ANTIGONE, MACONDO @Il respiro del pubblico festival 23: il rito collettivo del teatro

Presso il Cimitero Agli Allori ha aperto Il respiro del Pubblico Festival 23 di Cantiere Obraz ANTIGONE di Sofocle nell’adattamento del Teatro dei Borgia e al Teatro del Cestello MACONDO diretto da Silvia Mercuriali: due interessanti momenti di attivazione individuale e collettiva.

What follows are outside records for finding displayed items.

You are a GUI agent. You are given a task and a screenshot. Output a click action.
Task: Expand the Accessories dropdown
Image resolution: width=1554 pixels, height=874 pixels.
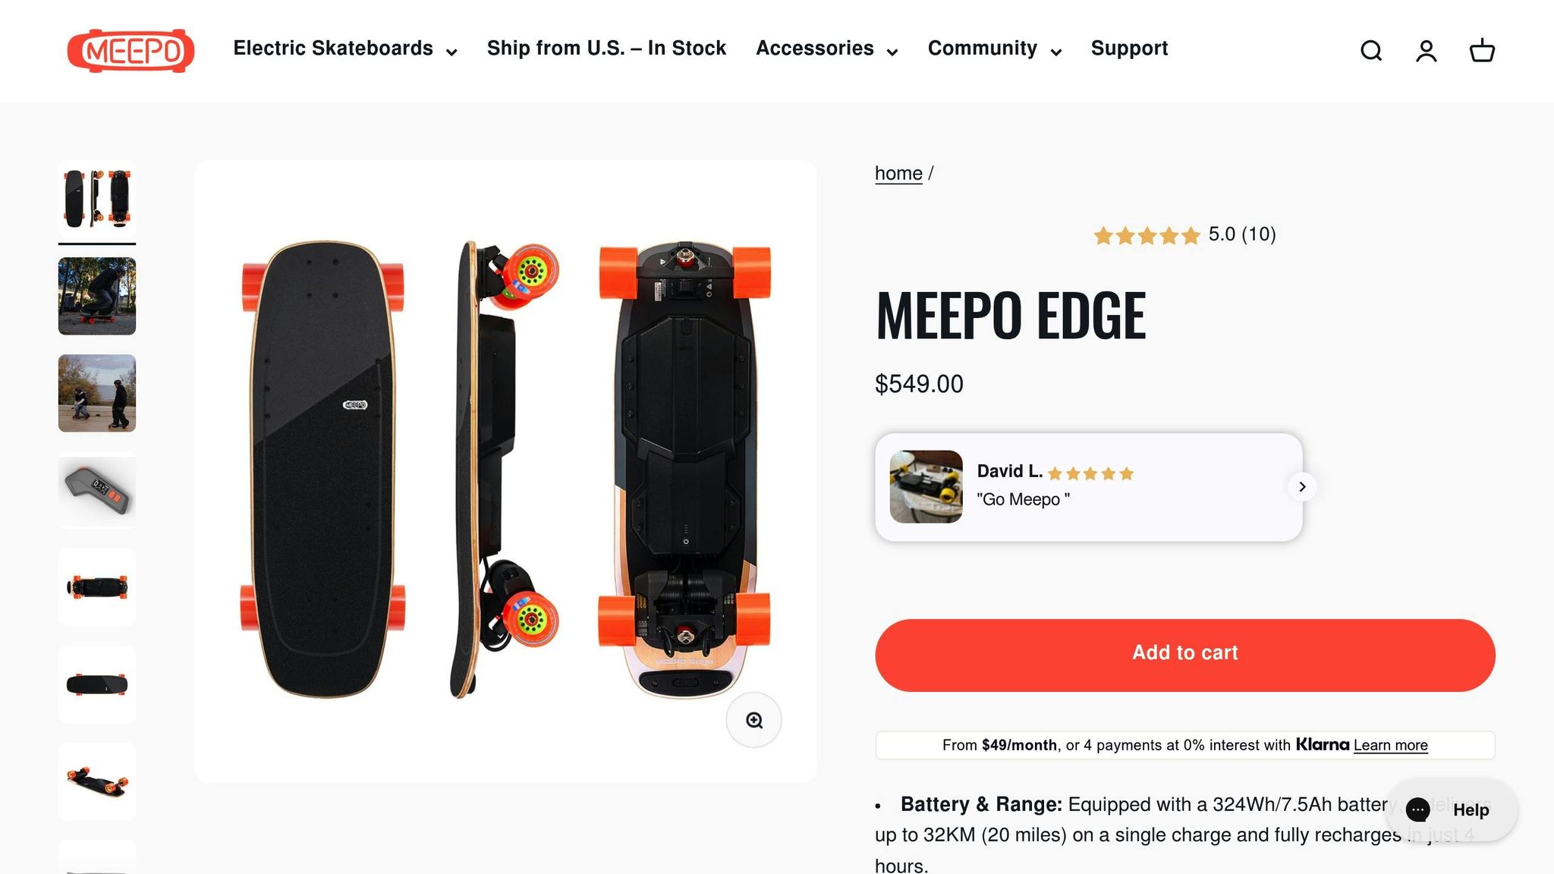click(x=826, y=48)
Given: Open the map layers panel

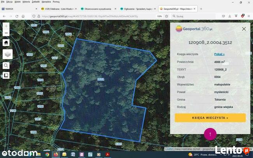Looking at the screenshot, I should 7,54.
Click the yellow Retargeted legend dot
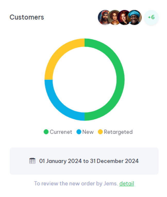This screenshot has width=167, height=197. [100, 132]
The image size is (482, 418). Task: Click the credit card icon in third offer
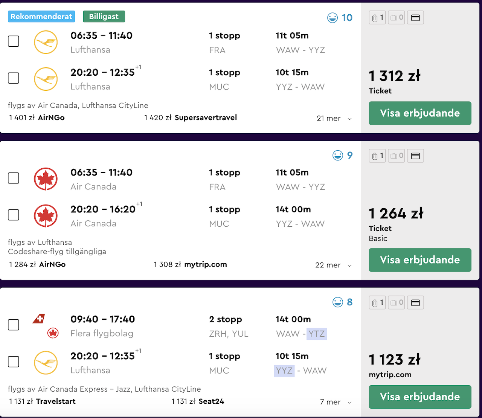coord(415,302)
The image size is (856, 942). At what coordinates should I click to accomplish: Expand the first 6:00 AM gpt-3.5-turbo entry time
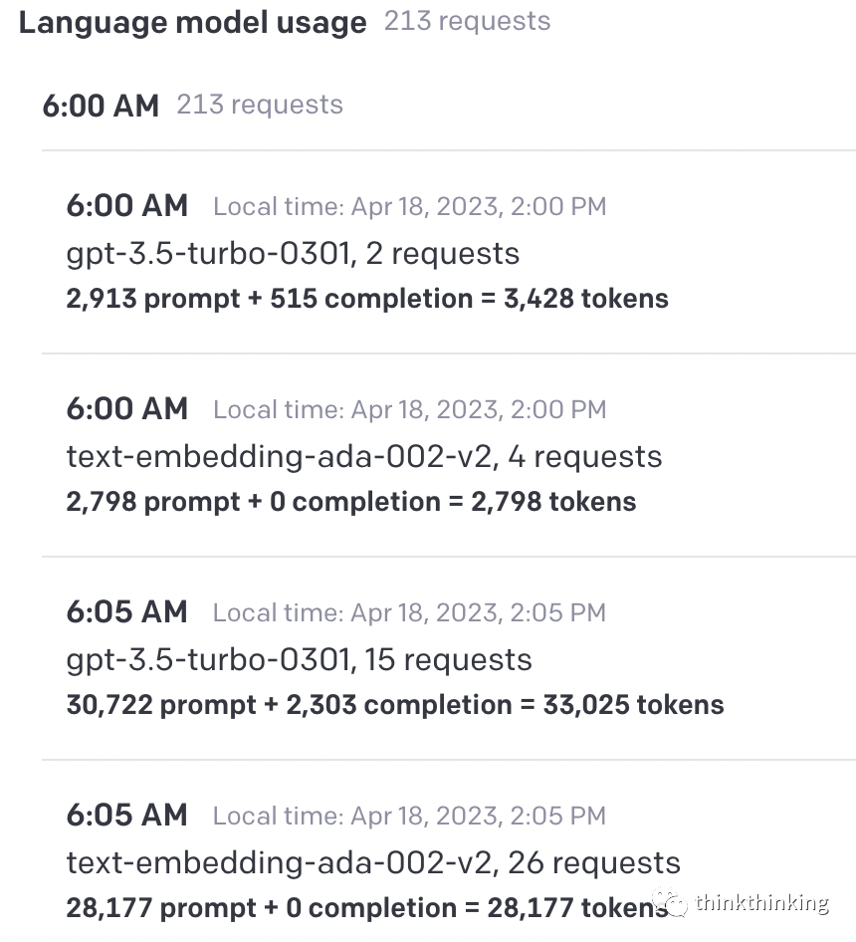[127, 206]
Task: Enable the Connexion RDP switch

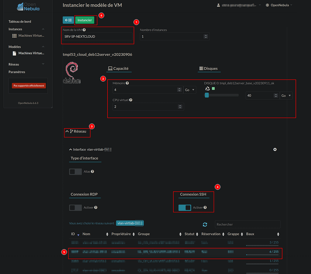Action: [75, 207]
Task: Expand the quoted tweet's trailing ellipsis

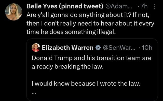Action: (34, 94)
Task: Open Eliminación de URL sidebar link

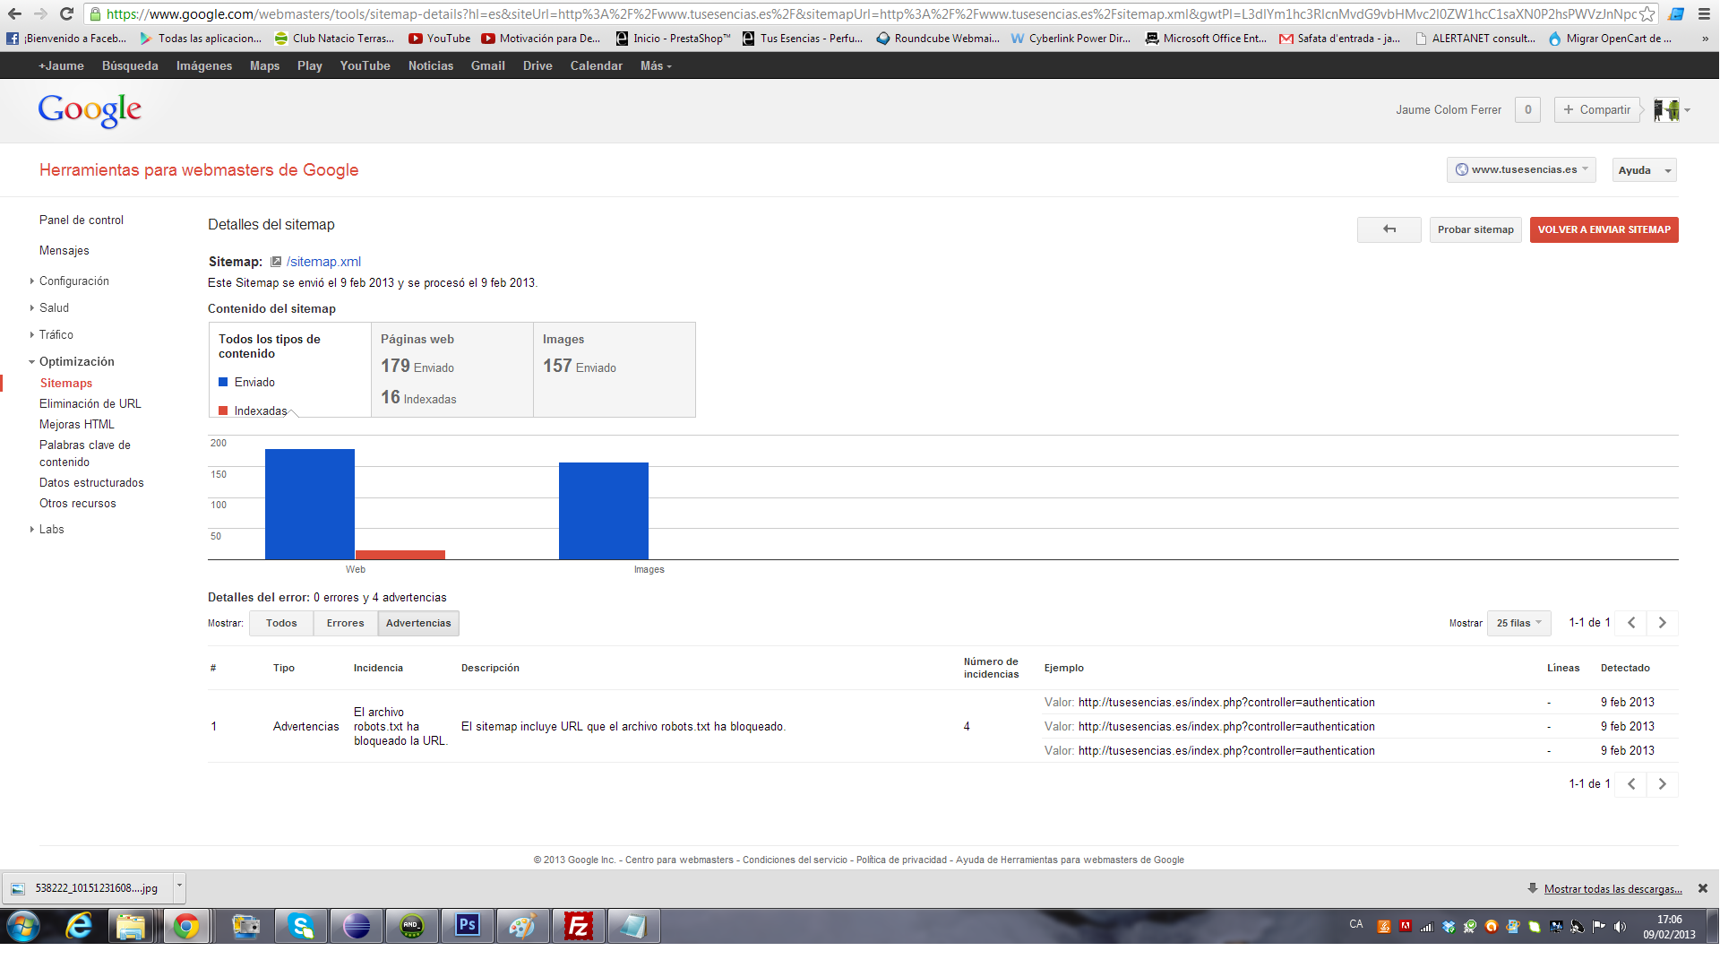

Di Emma Bani, Scuola di Critica Teatrale Ciuchi Mannari, Cantiere Obraz

ANTIGONE: l’incontro delle due sfere del lutto

ANTIGONE - per Il Respiro del pubblico festival ph Emilio Trambusti su concessione di Cantiere Obraz
ANTIGONE – per Il Respiro del pubblico festival ph Emilio Trambusti su concessione di Cantiere Obraz

ANTIGONE per la regia di Gianpiero Alighiero Borgia riprende l’omonima Tragedia di Antigone adattata in chiave moderna. Nella tragedia di Sofocle I due fratelli Eteocle e Polinice sono morti combattendo l’uno contro l’altro per conquistare il trono di Tebe, Creonte, loro zio, decide di seppellire solo Eteocle e di punire chiunque tenti di svolgere il rito funebre all’altro fratello. I due defunti lasciano le due sorelle Ismene e Antigone, la prima, osservante le norme imposte dallo zio, deciderà di non intervenire; Antigone invece cercherà di dare comunque sepoltura a Polinice, sfidando l’ordine del re. Il teatro dei Borgia riprende i temi della morte e della negazione del lutto, pilastri fondamentali della tragedia, e li ripropone al pubblico attraverso la lente attuale dell’emergenza sanitaria covid 19 che ha vietato le funzioni funebri. La scelta del Cimitero Agli Allori come sede della performance teatrale, la messa in scena semi- itinerante all’interno e all’esterno, l’assenza di un palco, di quinte e di sipario, contribuiscono alla rottura delle dinamiche di una performance tradizionale, favoriscono il coinvolgimento del pubblico a favore di un contatto diretto con lo spettatore. Anche l’elemento della musica coinvolge il pubblico: Elena Cotugno e Christian Di Domenico sono infatti accompagnati per tutto lo spettacolo dai musicisti Luna D’Intino (voce) e Sabino Rocciola (chitarra e voce). Anche se meno integrata a livello drammaturgico la musica sottolinea l’emozione che nasce dall’espressione attoriale, celebrando il lutto anche cantando e ballando, come da tradizione.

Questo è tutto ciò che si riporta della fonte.